(Pixel coordinate grounding data)

*** Begin section ***

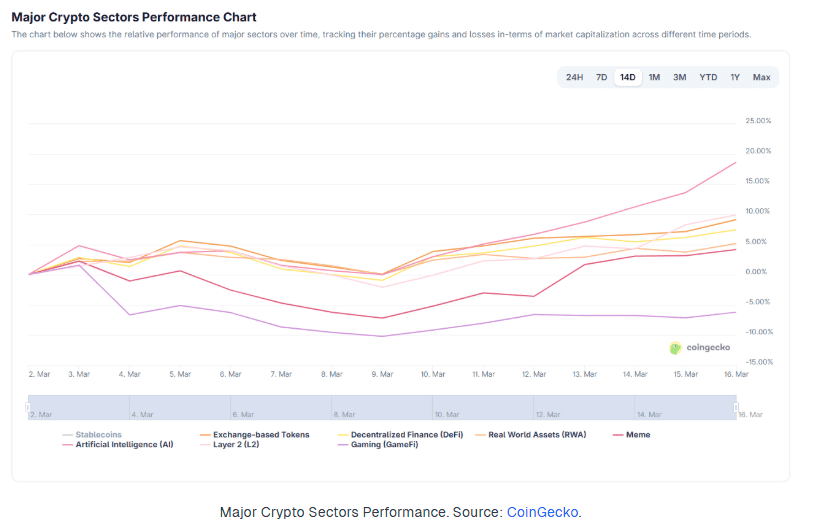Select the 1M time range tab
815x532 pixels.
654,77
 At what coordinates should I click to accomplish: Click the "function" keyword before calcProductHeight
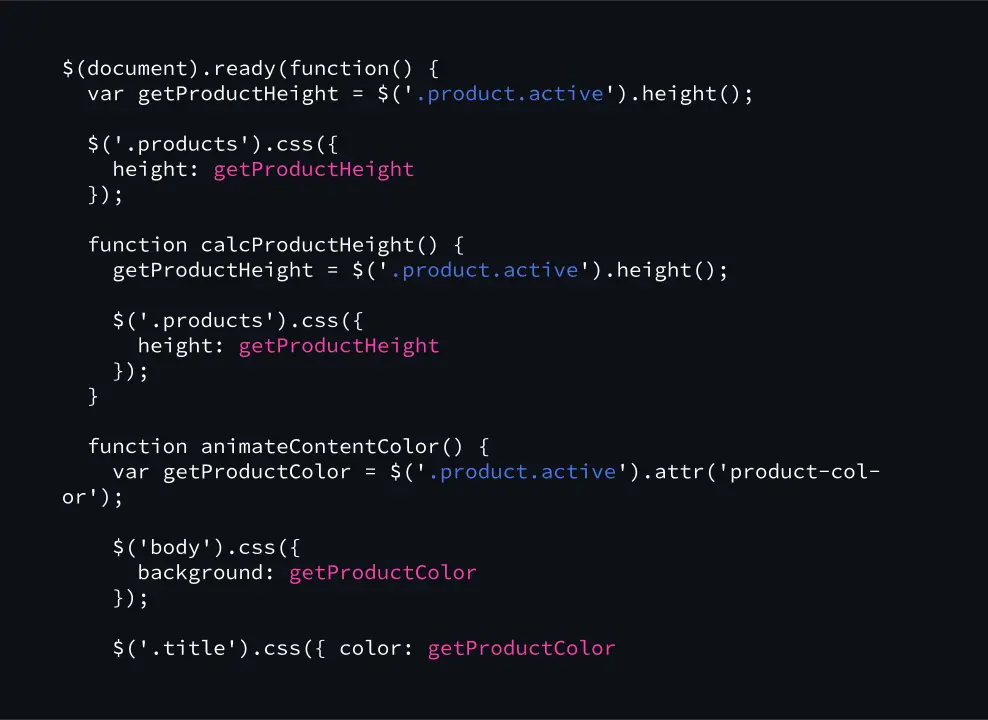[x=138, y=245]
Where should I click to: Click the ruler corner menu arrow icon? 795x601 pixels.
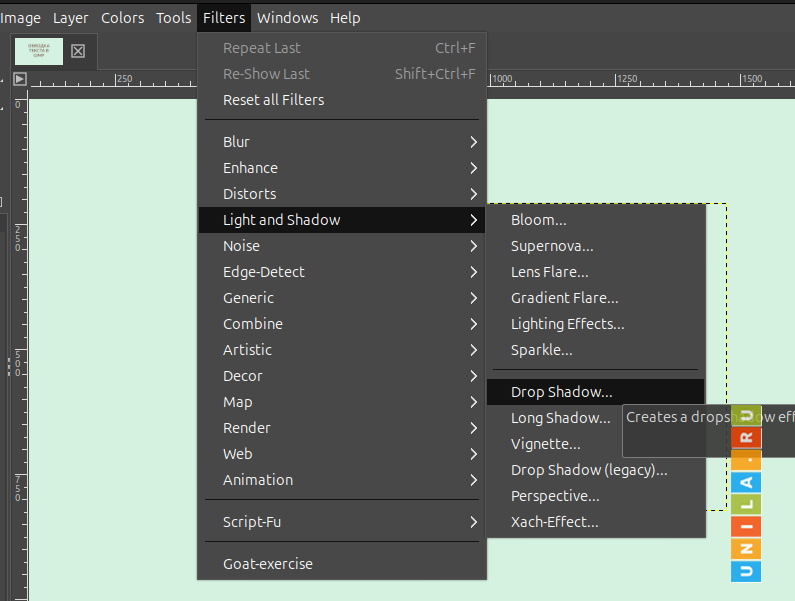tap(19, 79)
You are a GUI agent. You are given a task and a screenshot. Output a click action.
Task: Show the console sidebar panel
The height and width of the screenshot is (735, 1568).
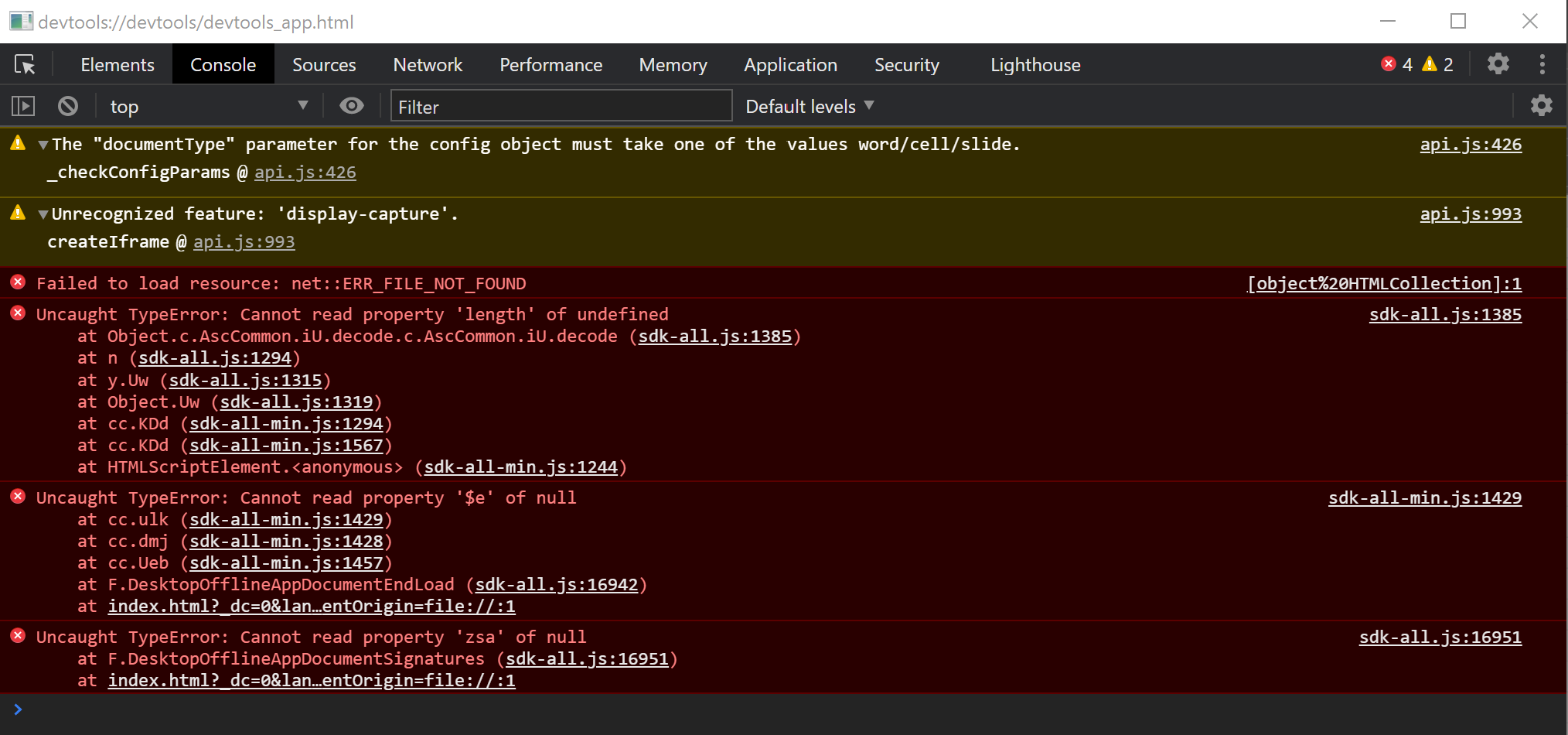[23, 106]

*** End section ***

Working from the line with "Task: Show the console sidebar panel" down through the last line of the records, give every line again exactly, but no pictures.

◆ TASK OUTPUT:
Task: Show the console sidebar panel
The height and width of the screenshot is (735, 1568).
[23, 106]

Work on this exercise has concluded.